Now, normally people would think of a passive, overly-nice lumberjack with a pet polar bear in this situation.
But not hockey fans.
It's no secret that Canada loves hockey. From the 1972 Summit Series to the 2010 Olympics, some of our nation's most defining moments have occurred on the ice. Some call it an admirable love for the game. Others call it pathetic.
Canada is an awkward country. As a Torontonian, I have more in common with a New Yorker than I do with a Vancouverite or Haligonian. Our puny population, ginormous land mass, proximity to the United States, and economic dependence have all acted as obstacles in governing this country and creating something that we can truly call our own. Some of that is our own fault, but a lot of it isn't.
Even before we were a country, we've been told why we should be more British or more French or more American. While ties to the UK and France have weakened, the American influence is constant and will likely remain until a meteor hits or volcano erupts and shifts some tectonic plates again. Our most talented people usually don't even work in the country. Globalisation has resulted in greater international forces entering every country around the world. These aren't necessarily bad things. But for a country that's had precious little time to grow independently, it means almost nothing to hold onto and call our own.
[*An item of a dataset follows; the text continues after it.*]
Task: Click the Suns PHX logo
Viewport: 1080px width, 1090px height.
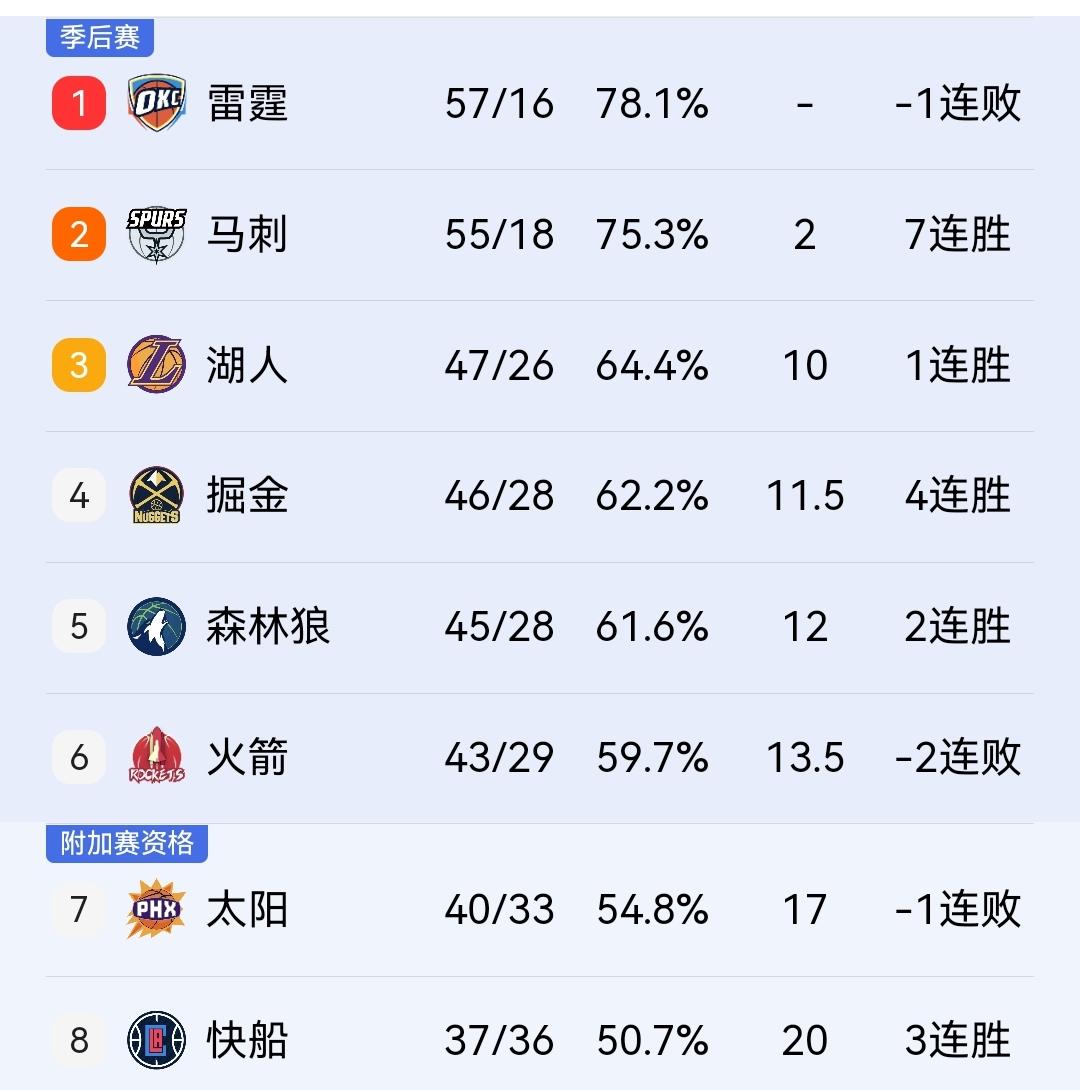Action: [x=152, y=910]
While Canada hasn't always been a dominant force in the sport, hockey's always been a part of us. The dissipation of the WHA and the expansion and relocation of the NHL have resulted in a smaller concentration of professional teams based in Canada (yaaay Winnipeg), leading to a greater importance being given to international play. It's really the only time we as a citizenry can relate to each other without arguing. Even the fairweather fans and non-fans join in. It's really wonderful.
That's part of the reason we have such high expectations for international tournaments, especially the World Juniors. I don't know why we've chosen to place the weight of the country on the shoulders of a bunch of teenagers, but we have. That's why we come off as arrogant and entitled jerks to other fans. Maybe we are. But this is all we have. Yeah, other achievements are nice. But to this country, they don't compare to hockey.
Canada in general is pretty mediocre. Sure, there's the odd HDI ranking and people telling us how nice and pretty we are, but aside from our exports (and even those are underrated), we don't carry much international significance. Except in hockey. That's why, even when the States goes to the relegation round and Canada secures a bye to the semis, a Canada-USA game gets attention. That's why we're so bitter about the embarrassing collapse-that-never-happened last year to Russia. That's why we went to the gold medal game and chanted "Let's go Sweden!"
I hope this will help you, the Canadian and the non-Canadian, understand why it hurts so much to not win gold.